──────── Given data ────────
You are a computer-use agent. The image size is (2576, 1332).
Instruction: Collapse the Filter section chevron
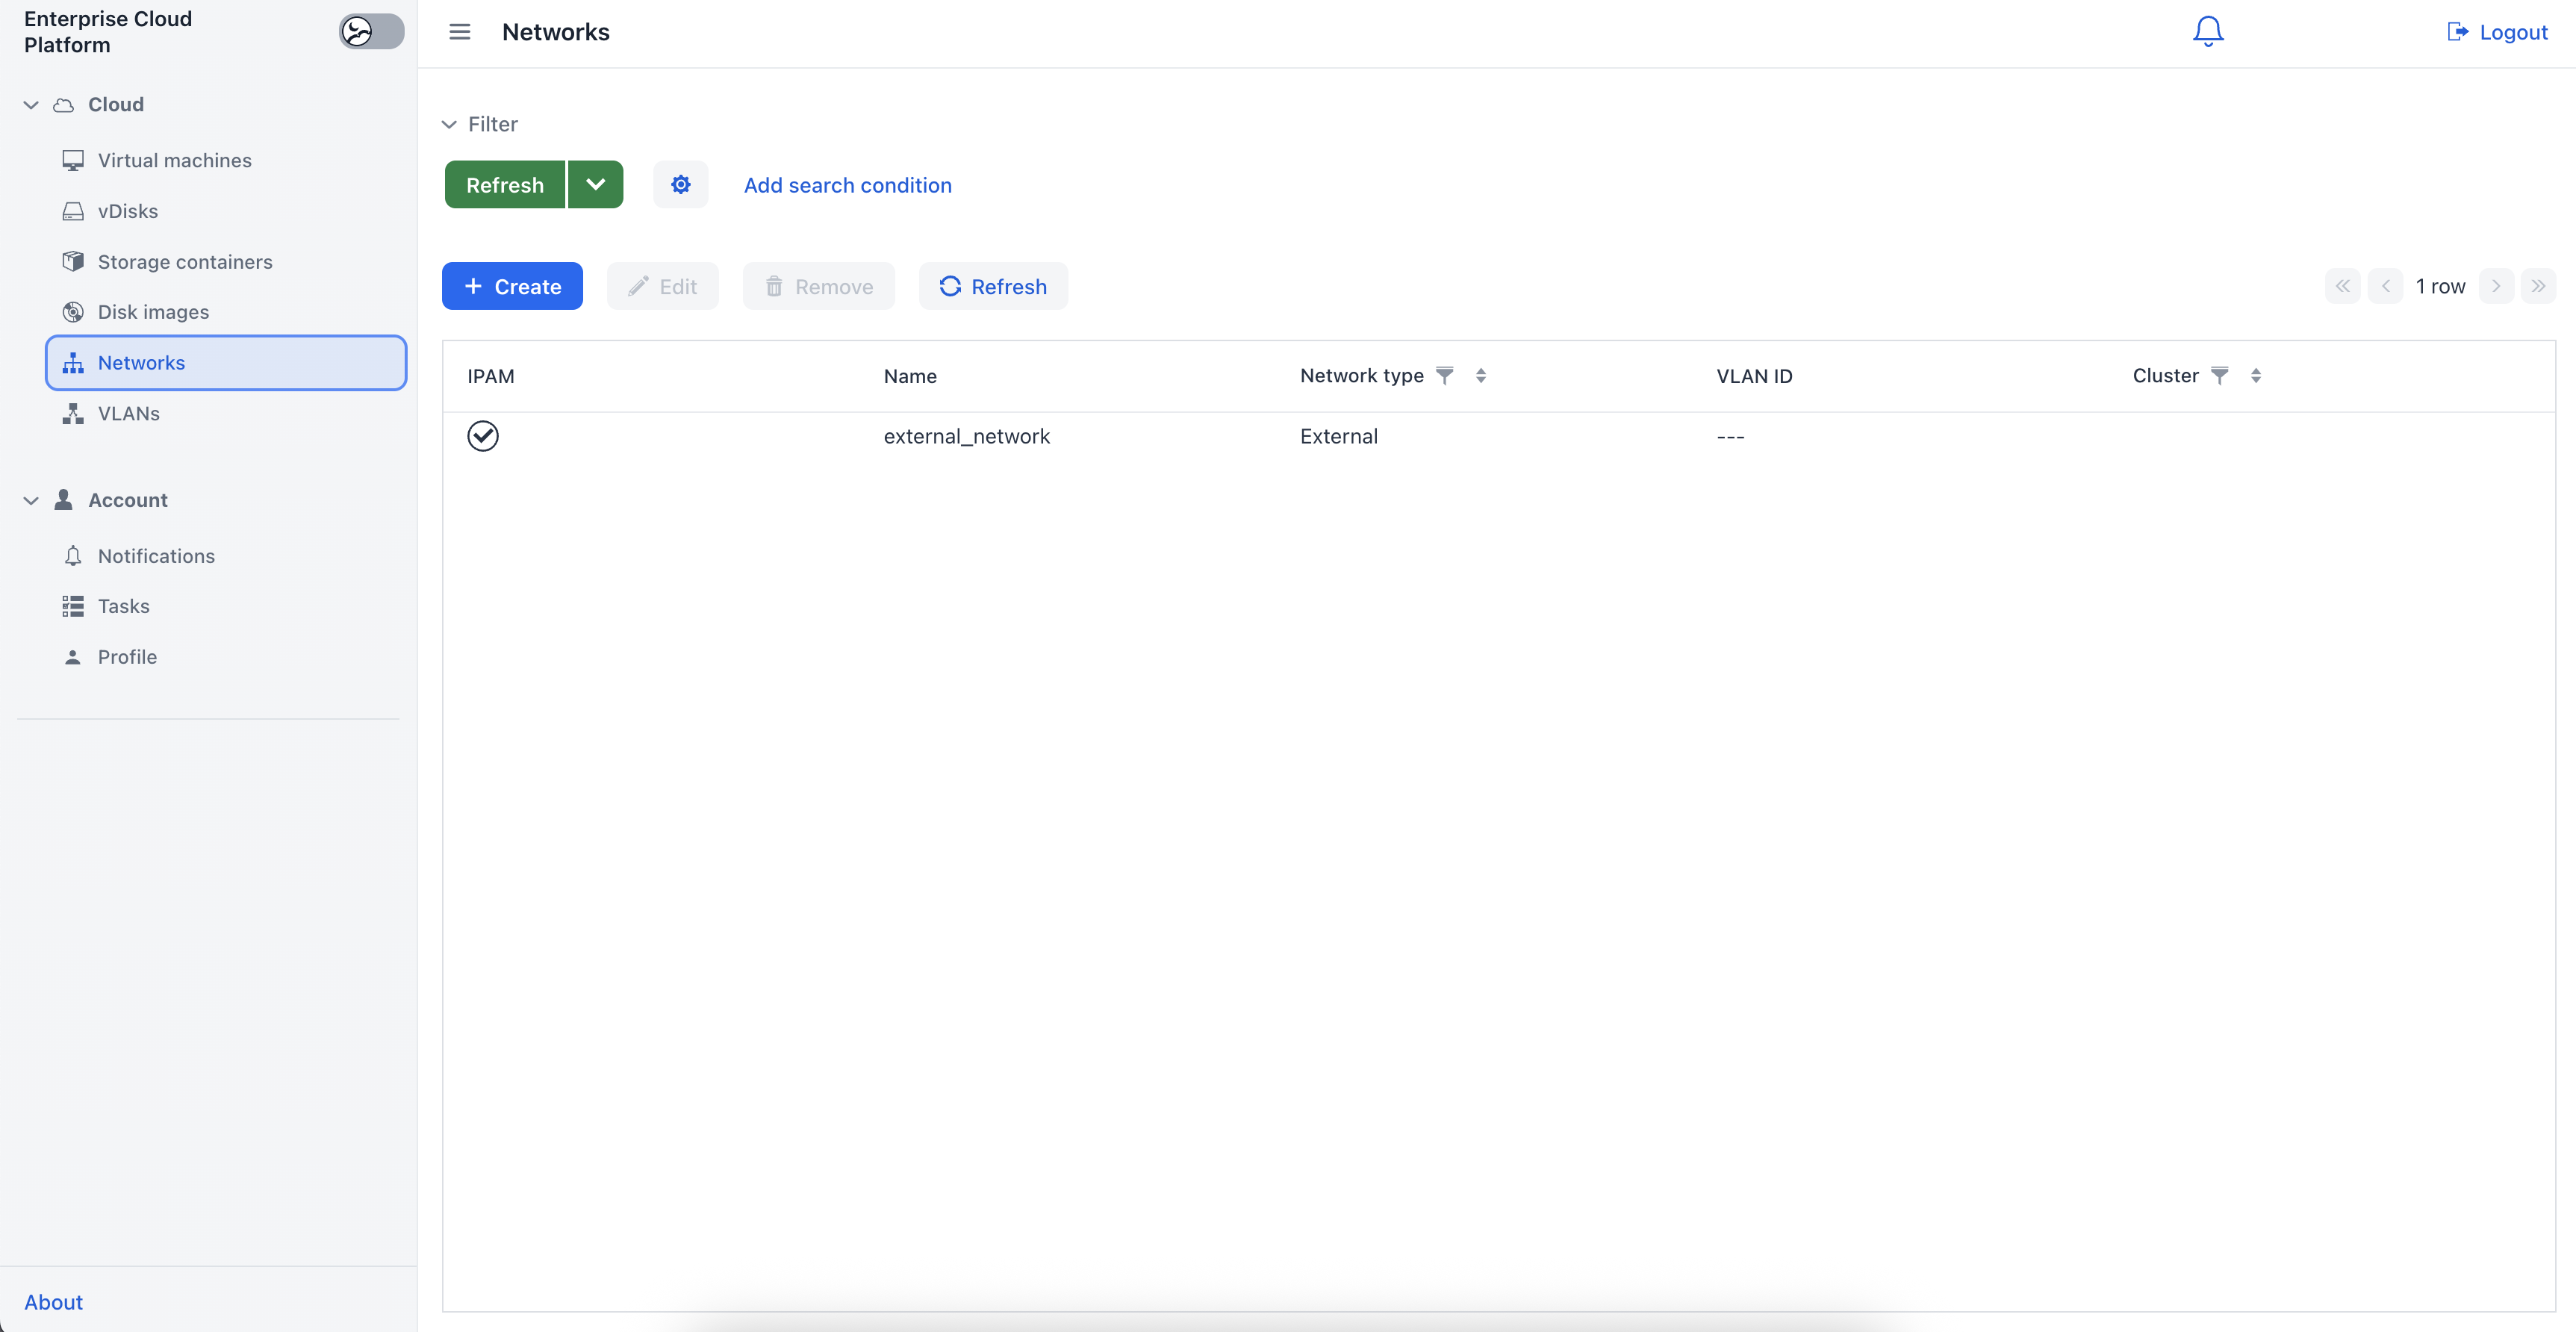(x=448, y=124)
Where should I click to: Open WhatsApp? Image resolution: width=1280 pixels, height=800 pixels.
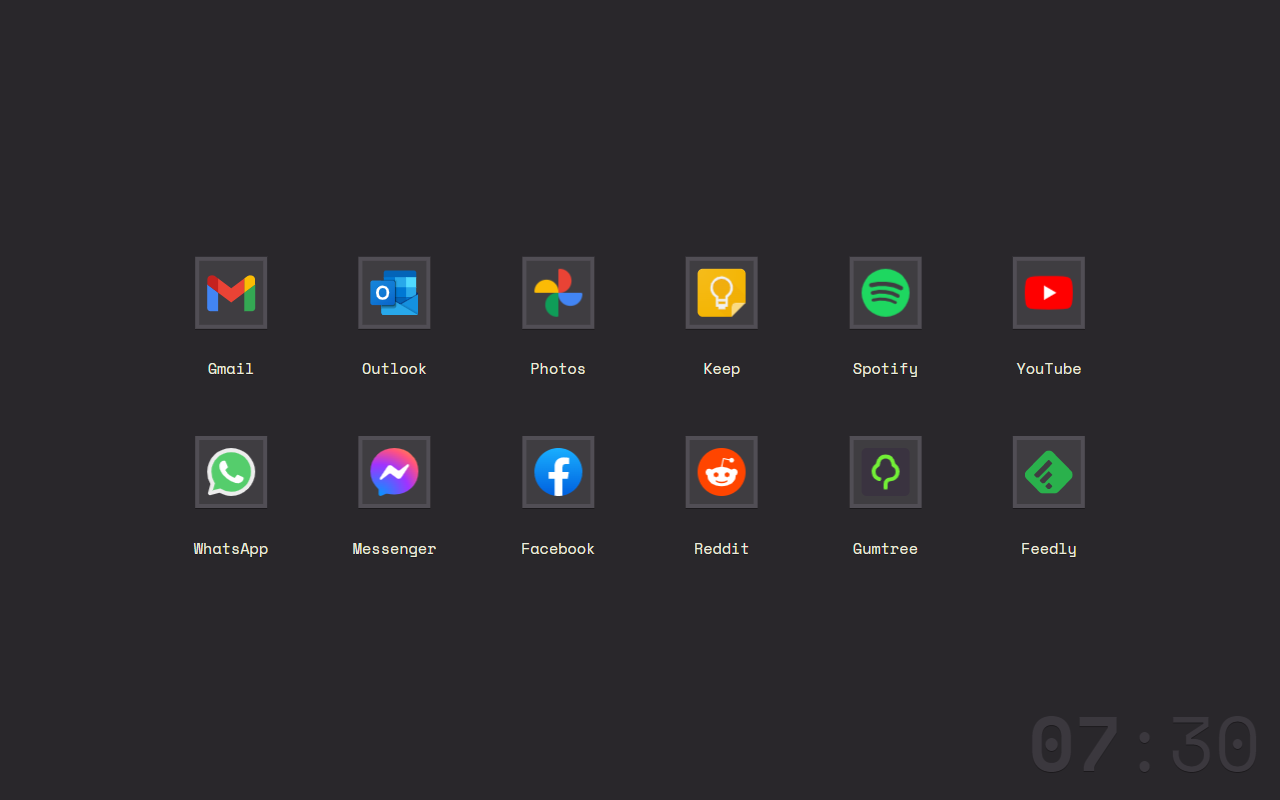click(231, 471)
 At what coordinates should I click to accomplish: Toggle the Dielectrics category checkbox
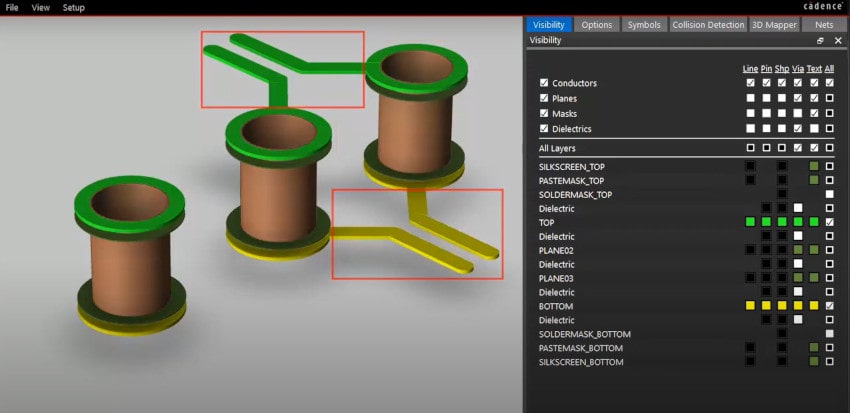pos(544,129)
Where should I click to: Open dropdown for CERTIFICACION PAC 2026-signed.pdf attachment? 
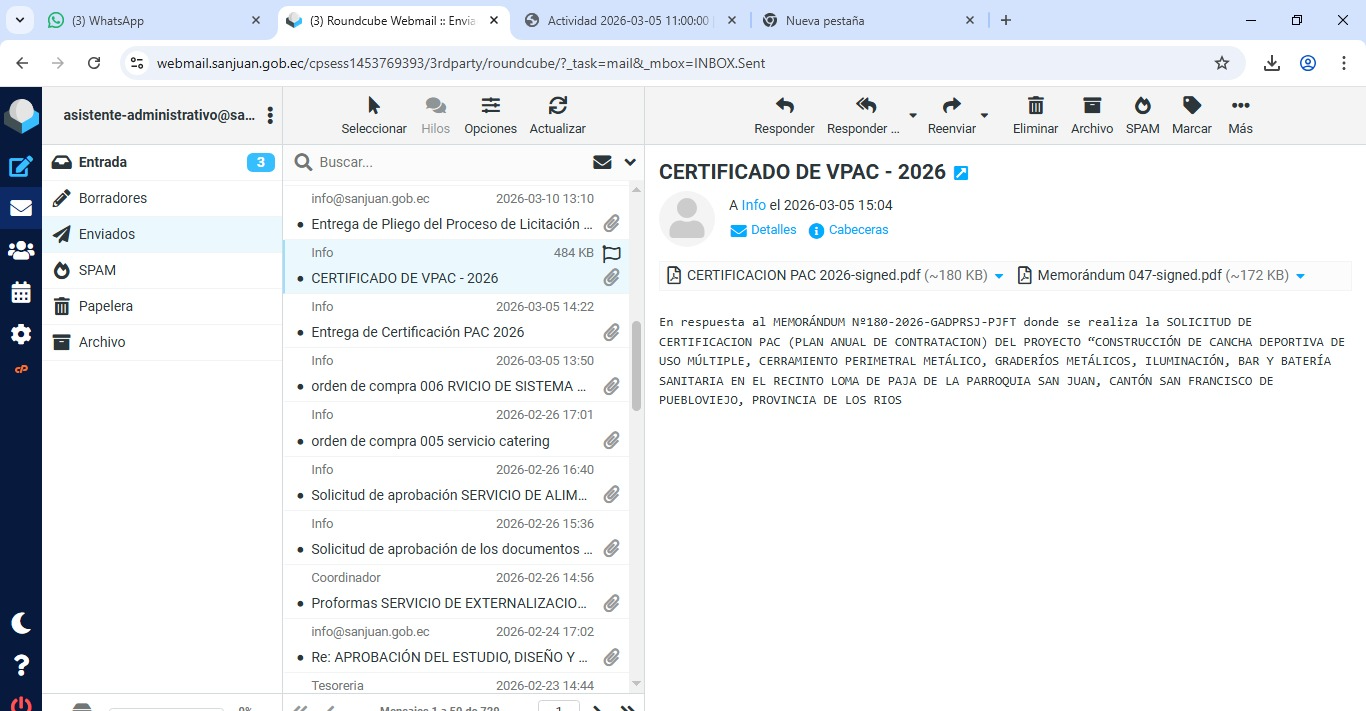click(999, 276)
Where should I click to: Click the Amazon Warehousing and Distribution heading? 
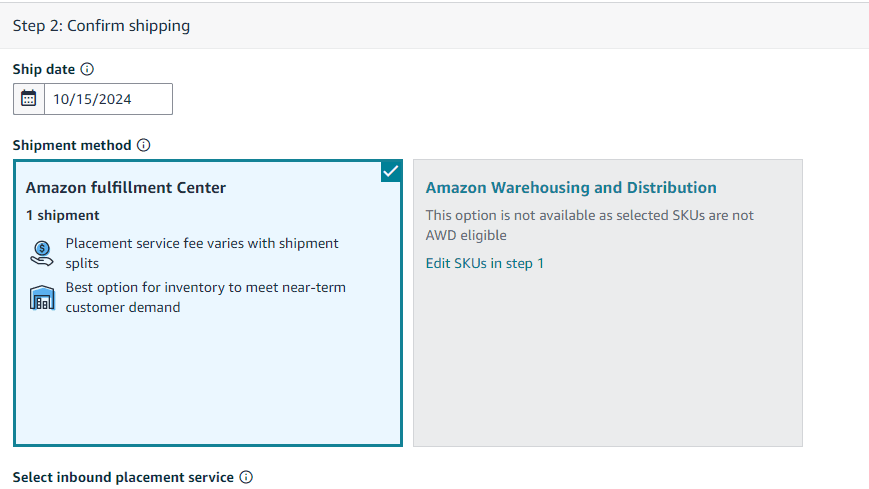tap(571, 187)
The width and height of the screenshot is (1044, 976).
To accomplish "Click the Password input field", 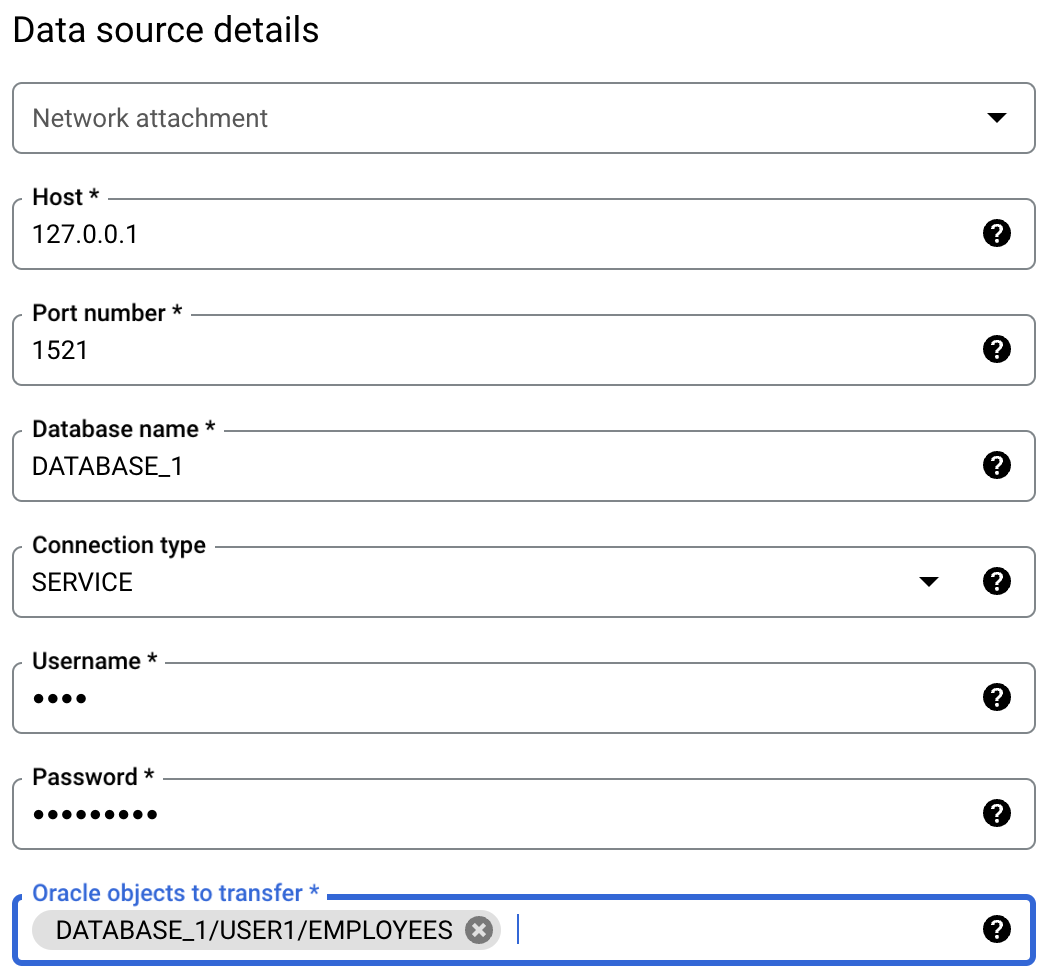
────────
Can you repeat the lines above, substituting "Where do I click to" for every "Where should I click to", changing nothing else and leaving out the pictures?

You are a computer-use agent. The image size is (2576, 1332).
Instruction: Collapse the Filter section chevron
(x=448, y=124)
Where do I click to: Open WhatsApp? Image resolution: width=1280 pixels, height=800 pixels.
click(231, 471)
 At what coordinates should I click to accomplish: Toggle the Dielectrics category checkbox
pos(544,129)
Where do I click to: Open dropdown for CERTIFICACION PAC 2026-signed.pdf attachment? 
click(999, 276)
Where do I click to: Click the Amazon Warehousing and Distribution heading? 
tap(571, 187)
The width and height of the screenshot is (1044, 976).
To accomplish "Click the Password input field", 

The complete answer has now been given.